Démocratie, Peuple, Liberté, Engagement politique sur notre rive et tout autour de la Méditerranée : des problématiques brûlantes pour qui se destine au métier de journaliste, mais aussi pour les classes de Lycées et Collèges marseillais dans lesquels les étudiants nous accompagnent pour des interventions d’éducation à l’information et aux médias tout au long du mois de novembre.

Vous retrouverez les articles des étudiants distribués chaque jour durant les Rencontres d’Averroès à La Criée : écrits et imprimés à chaud chaque soir !

Ceux des lycéens et des collégiens, écrits à l’issue des Rencontres d’Averroès, seront publiés dans nos prochaines éditions, et sur journalzibeline.fr.

La rédaction


À l’occasion de la 4e table ronde, qui s’interroge sur l’avenir des démocraties, entretien avec Rostane Mehdi sur la révolution algérienne.
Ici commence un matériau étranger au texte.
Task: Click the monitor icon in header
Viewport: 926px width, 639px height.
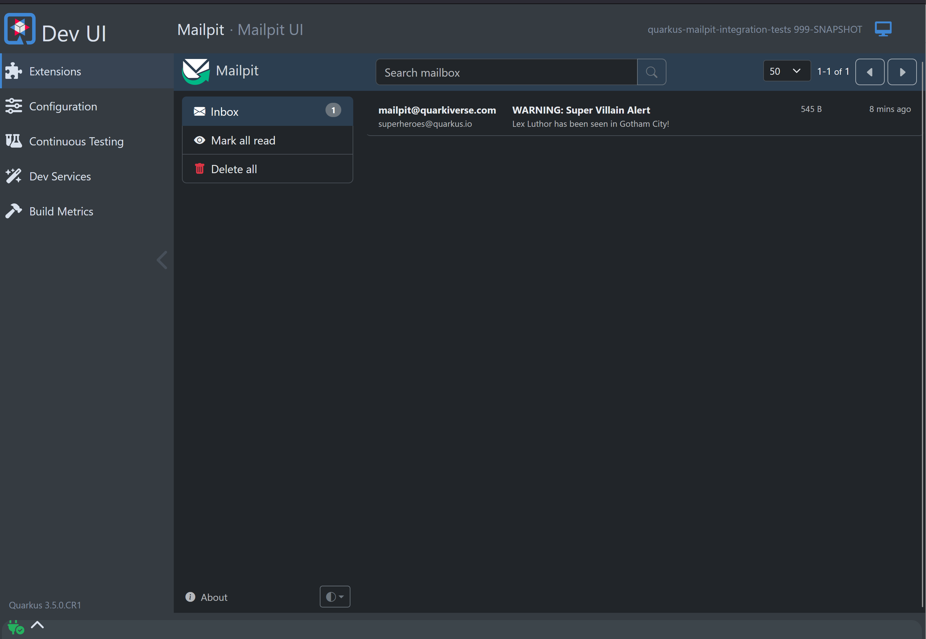Action: [x=883, y=29]
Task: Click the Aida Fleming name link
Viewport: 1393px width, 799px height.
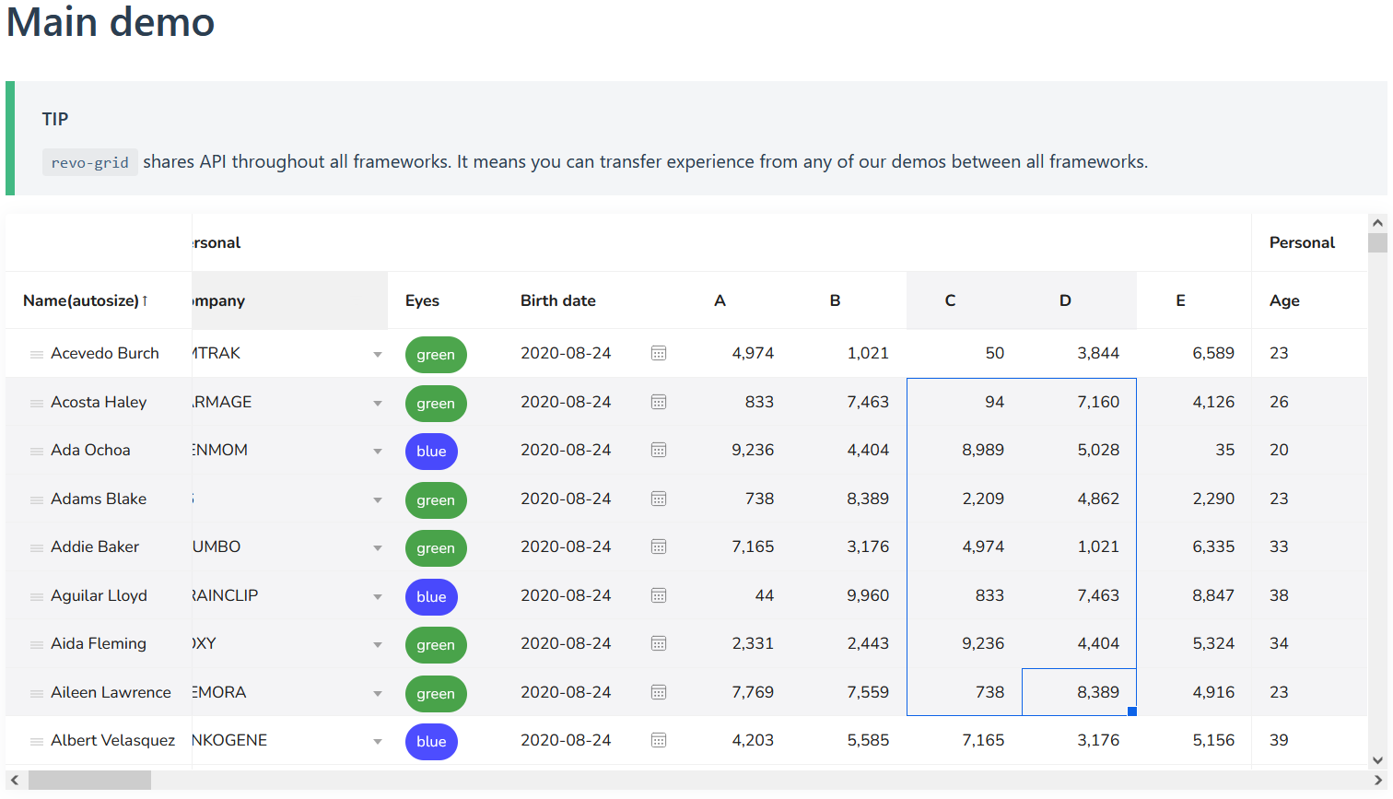Action: [x=98, y=644]
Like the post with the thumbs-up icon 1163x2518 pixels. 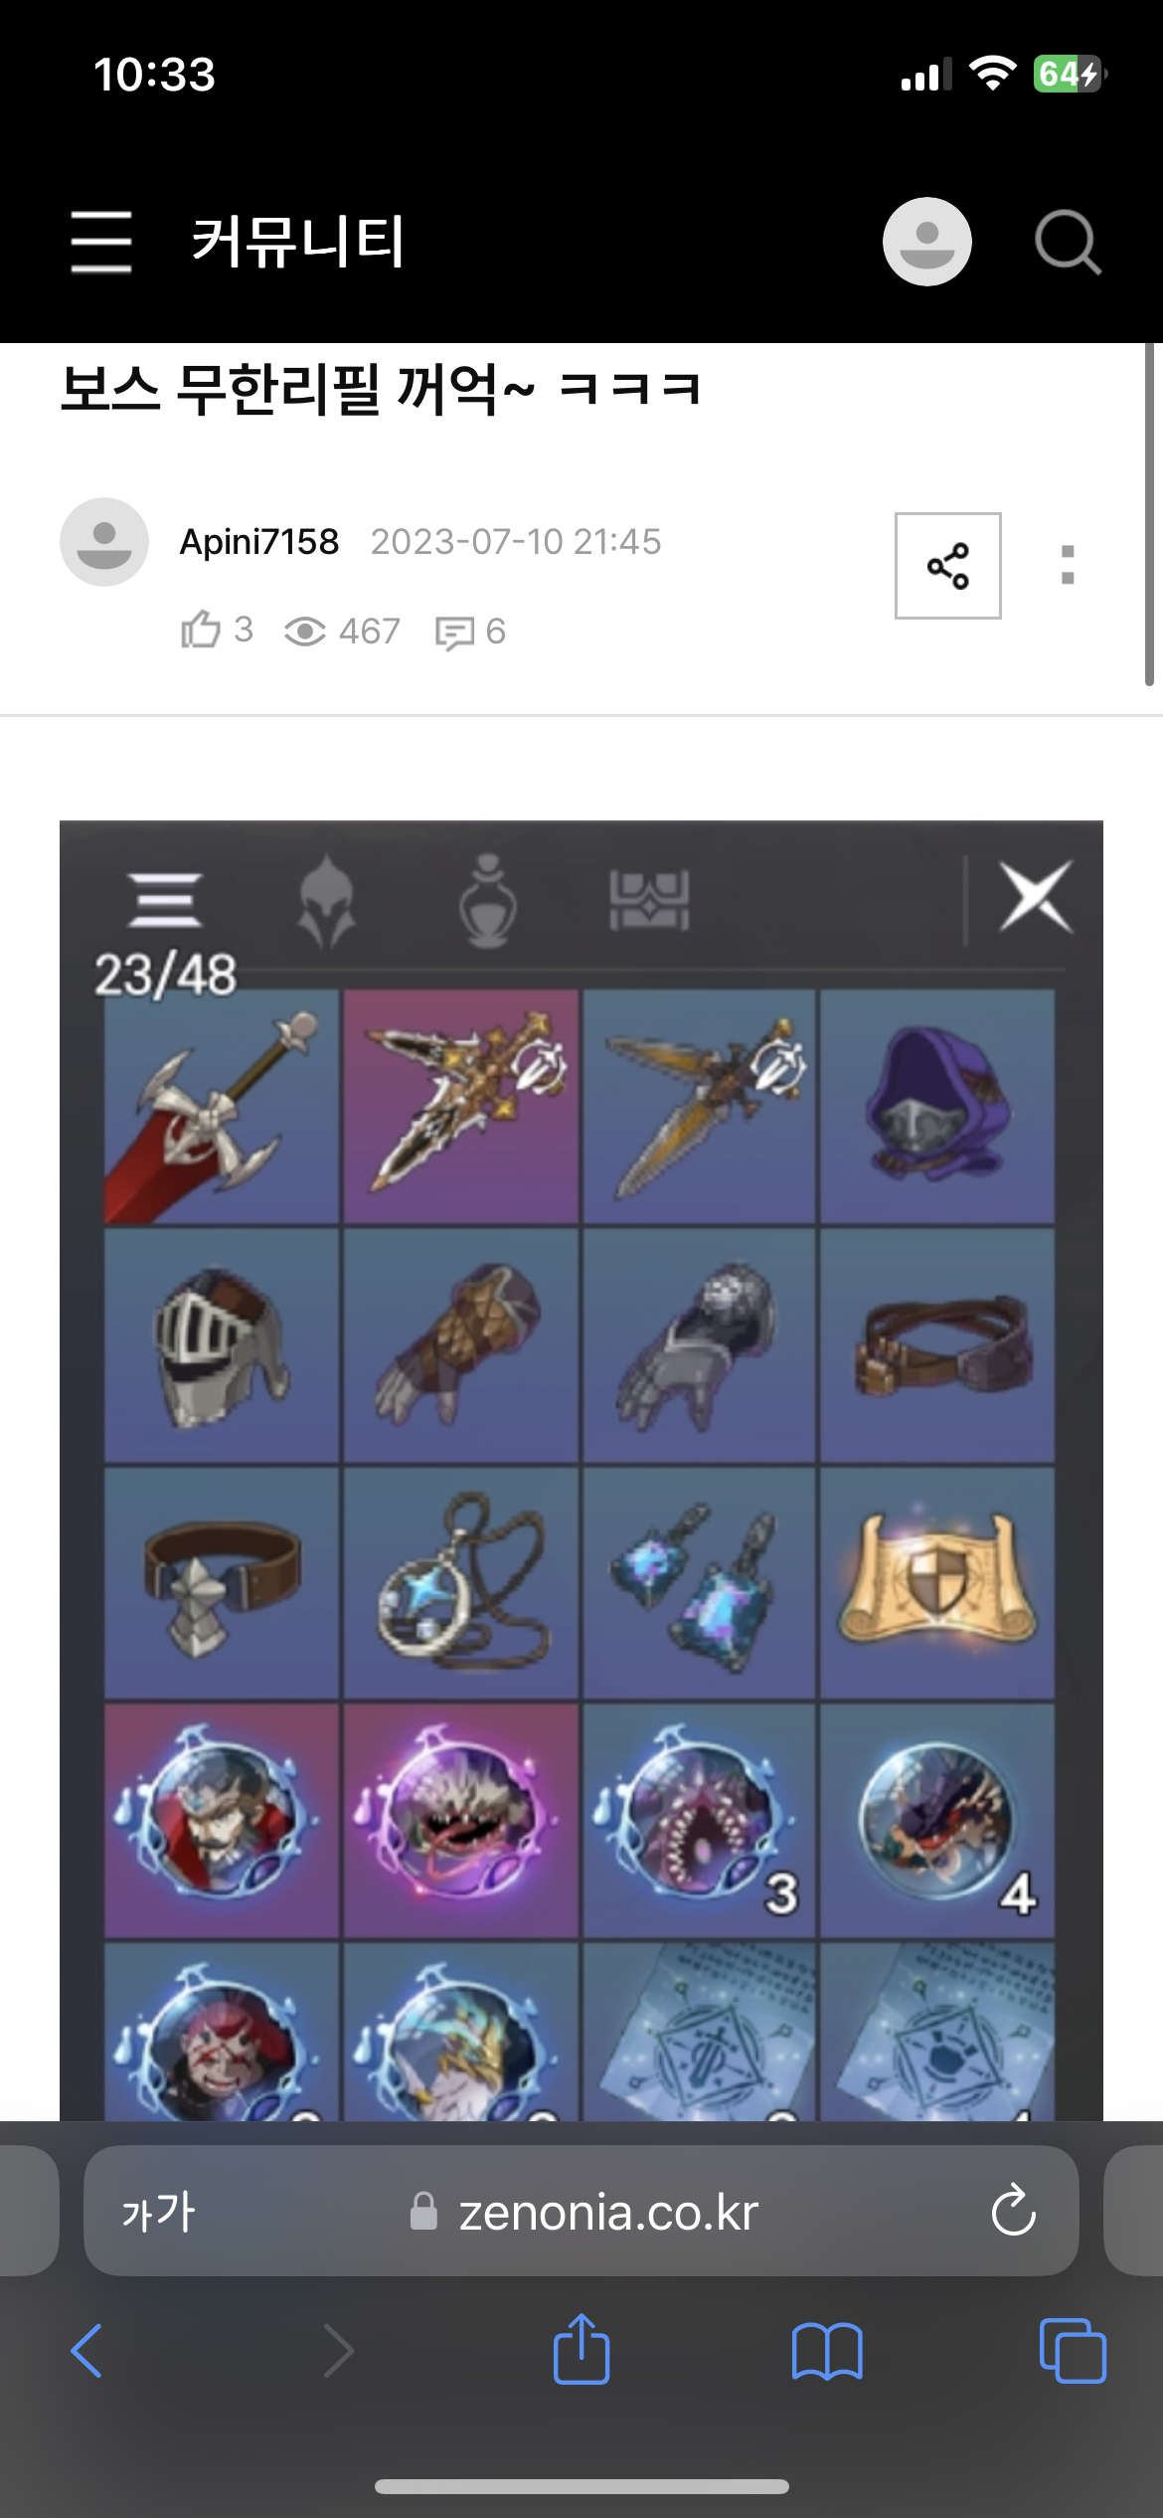(x=201, y=630)
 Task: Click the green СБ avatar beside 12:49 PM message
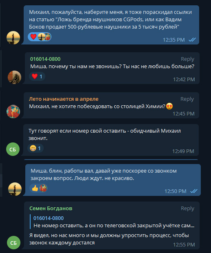tap(13, 149)
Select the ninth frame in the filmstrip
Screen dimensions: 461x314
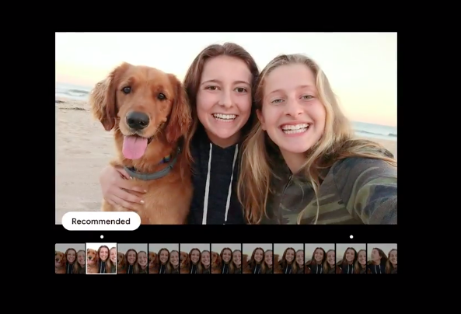(320, 259)
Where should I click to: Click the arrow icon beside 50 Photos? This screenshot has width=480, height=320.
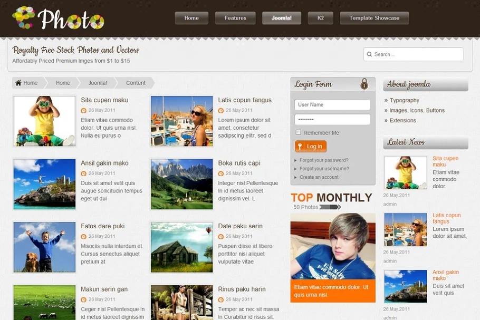330,207
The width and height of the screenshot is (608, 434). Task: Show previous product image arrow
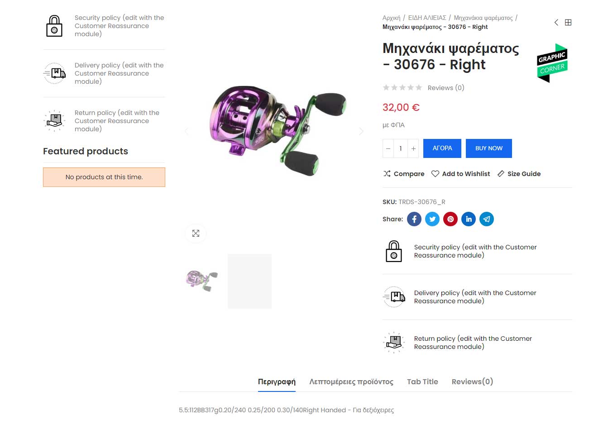pos(187,131)
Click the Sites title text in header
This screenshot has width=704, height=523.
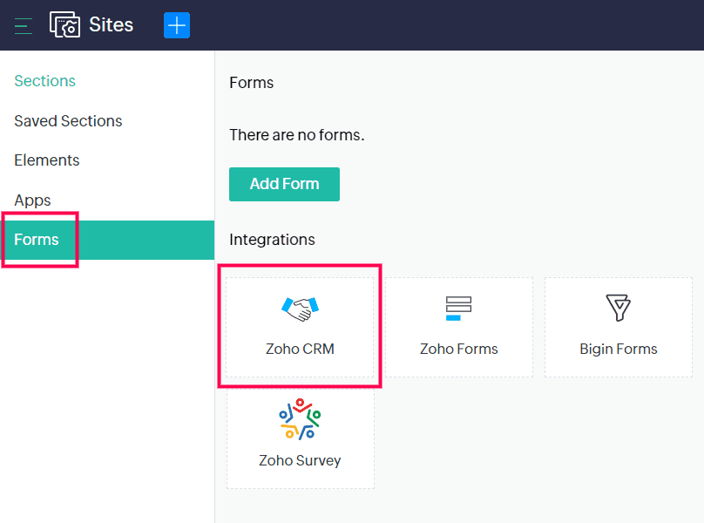point(112,25)
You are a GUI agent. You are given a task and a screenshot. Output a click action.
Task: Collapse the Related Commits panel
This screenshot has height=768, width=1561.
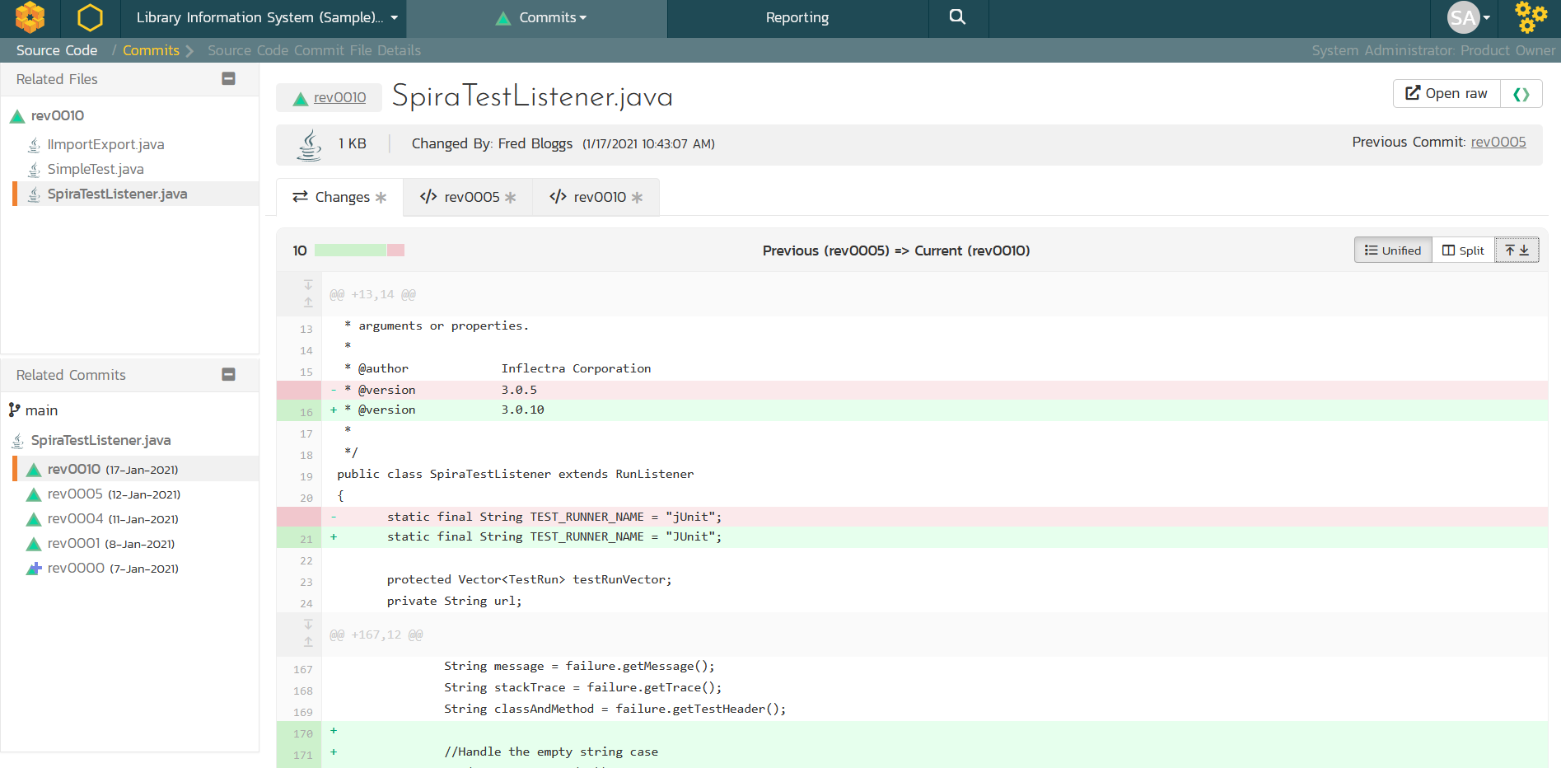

Suite à la démission d’Abdelaziz Bouteflika, Gaïd Salah, chef de l’état-major, a mis en place un régime de transition alors qu’il avait promis de rendre toute sa souveraineté au peuple algérien. Qu’est-ce qui justifie un tel choix ?

L’Algérie est engagée dans un processus politique exceptionnel. L’enchevêtrement des évènements, la complexité liée à la recomposition chaotique du champ politique, l’évolutivité constante des rapports de forces appellent une certaine créativité constitutionnelle. La constitution actuelle a pour mérite d’offrir un possible point d’appui au changement de système : l’article 102 a rendu les services qu’on en attendait, le départ du président de la République. Il faut maintenant assurer d’une manière ou d’une autre le retour au peuple souverain.

L’article 102 a permis l’intérim d’Abdelkader Bensalah. La constitution prévoit une présidence de 90 jours, durant laquelle de nouvelles élections doivent être organisées. Cela n’a pas pu aboutir, en raison des contestations. Peut-on parler de vide constitutionnel ?

Le pays est entré dans une période en tout point exceptionnelle. On peut considérer qu’il y a révolution lorsqu’un système perd sa cohérence, qu’il se délite et devient illisible aux yeux du plus grand nombre. Tel semble être le cas ici. Il est frappant de constater à quel point ce système est bloqué. En effet, il ne semble plus capable de générer les moyens de sa propre évolution et plus encore de sa transformation. Semaine après semaine, les marcheurs expriment une demande à la fois claire dans ses intentions politiques et adossée à quelques principes universels (dignité, justice, liberté), dont chaque citoyen a une intelligence au moins intuitive. Cette récurrence marque le caractère révolutionnaire du mouvement à l’œuvre. Toutefois, une révolution suppose un aboutissement. Le recours à ce concept n’est donc pleinement justifié que si la protestation conduit effectivement à l’émergence d’un système en rupture avec tous les symboles de celui qu’il remplace. On en est encore loin.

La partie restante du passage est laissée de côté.